• **TASK DETAILS**: Rewrite the part that opens with the line containing "At what coordinates should I click to accomplish: Expand" and closes with the line containing "click(x=660, y=316)", swapping "Cancel" for "Close" and leaving everything else as it is.

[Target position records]

▼▼▼

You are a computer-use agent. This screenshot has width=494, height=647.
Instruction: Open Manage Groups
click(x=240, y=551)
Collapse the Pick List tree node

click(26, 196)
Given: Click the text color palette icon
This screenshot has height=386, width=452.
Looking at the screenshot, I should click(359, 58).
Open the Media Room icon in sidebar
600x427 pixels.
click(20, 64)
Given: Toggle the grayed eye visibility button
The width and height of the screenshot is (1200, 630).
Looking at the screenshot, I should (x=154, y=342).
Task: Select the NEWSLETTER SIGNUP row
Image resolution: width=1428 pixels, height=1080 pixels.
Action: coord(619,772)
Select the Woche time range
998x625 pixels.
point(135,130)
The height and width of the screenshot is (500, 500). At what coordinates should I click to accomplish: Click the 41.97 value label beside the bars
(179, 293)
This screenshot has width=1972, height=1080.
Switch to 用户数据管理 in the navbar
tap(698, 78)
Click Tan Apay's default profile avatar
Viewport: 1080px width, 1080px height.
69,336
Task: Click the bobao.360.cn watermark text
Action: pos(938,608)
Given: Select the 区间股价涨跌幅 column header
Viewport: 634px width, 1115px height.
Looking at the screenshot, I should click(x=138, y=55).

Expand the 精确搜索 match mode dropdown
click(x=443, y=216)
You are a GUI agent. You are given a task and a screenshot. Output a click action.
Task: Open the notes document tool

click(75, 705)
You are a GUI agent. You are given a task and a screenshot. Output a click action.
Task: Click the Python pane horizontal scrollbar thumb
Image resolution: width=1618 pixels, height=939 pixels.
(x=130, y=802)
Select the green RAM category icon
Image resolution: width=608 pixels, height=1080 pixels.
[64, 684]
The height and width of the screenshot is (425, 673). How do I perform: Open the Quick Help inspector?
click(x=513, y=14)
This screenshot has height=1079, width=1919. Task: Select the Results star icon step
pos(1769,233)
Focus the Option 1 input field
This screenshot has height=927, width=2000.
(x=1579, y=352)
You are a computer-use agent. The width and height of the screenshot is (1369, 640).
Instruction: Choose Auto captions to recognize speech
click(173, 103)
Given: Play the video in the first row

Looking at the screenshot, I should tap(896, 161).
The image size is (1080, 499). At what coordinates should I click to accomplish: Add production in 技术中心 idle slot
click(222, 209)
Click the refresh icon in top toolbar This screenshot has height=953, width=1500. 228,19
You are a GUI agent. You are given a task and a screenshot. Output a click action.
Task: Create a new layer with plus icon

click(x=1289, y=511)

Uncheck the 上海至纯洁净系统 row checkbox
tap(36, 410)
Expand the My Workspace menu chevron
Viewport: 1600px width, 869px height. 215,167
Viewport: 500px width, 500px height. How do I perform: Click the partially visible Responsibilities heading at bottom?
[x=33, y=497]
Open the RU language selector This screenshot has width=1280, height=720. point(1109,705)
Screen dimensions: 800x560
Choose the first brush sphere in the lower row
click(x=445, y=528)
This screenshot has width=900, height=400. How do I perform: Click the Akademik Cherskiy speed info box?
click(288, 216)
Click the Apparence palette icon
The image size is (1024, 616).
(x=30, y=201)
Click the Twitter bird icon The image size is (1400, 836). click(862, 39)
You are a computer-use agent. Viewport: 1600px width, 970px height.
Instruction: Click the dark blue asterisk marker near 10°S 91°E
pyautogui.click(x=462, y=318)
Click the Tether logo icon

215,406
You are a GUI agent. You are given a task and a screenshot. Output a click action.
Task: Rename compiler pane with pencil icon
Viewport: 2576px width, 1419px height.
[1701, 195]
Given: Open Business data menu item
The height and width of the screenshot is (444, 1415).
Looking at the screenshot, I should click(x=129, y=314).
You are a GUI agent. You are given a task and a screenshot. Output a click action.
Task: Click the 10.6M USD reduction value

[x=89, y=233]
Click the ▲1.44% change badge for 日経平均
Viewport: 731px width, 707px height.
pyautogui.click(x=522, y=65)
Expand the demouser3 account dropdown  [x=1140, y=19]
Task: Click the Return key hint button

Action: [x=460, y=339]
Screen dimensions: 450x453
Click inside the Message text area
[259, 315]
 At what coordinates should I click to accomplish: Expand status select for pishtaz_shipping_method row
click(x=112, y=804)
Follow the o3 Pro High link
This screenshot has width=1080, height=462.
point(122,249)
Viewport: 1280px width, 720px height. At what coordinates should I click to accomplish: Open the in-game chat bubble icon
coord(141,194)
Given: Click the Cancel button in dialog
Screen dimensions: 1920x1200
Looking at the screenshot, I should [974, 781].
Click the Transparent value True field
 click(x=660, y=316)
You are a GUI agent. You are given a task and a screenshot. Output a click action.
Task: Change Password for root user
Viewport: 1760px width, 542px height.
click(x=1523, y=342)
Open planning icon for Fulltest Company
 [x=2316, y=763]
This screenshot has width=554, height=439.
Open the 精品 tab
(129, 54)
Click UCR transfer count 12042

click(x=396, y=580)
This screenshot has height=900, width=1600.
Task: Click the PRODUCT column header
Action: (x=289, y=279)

▲▲▲

• **EXERCISE SOLUTION**:
 At what coordinates should I click to accomplish: Expand status select for pishtaz_shipping_method row
click(x=112, y=804)
Follow the o3 Pro High link
This screenshot has width=1080, height=462.
point(122,249)
Viewport: 1280px width, 720px height. At what coordinates should I click to accomplish: Open the in-game chat bubble icon
coord(141,194)
Given: Click the Close button in dialog
Screen dimensions: 1920x1200
Looking at the screenshot, I should [974, 781].
Click the Transparent value True field
 click(x=660, y=316)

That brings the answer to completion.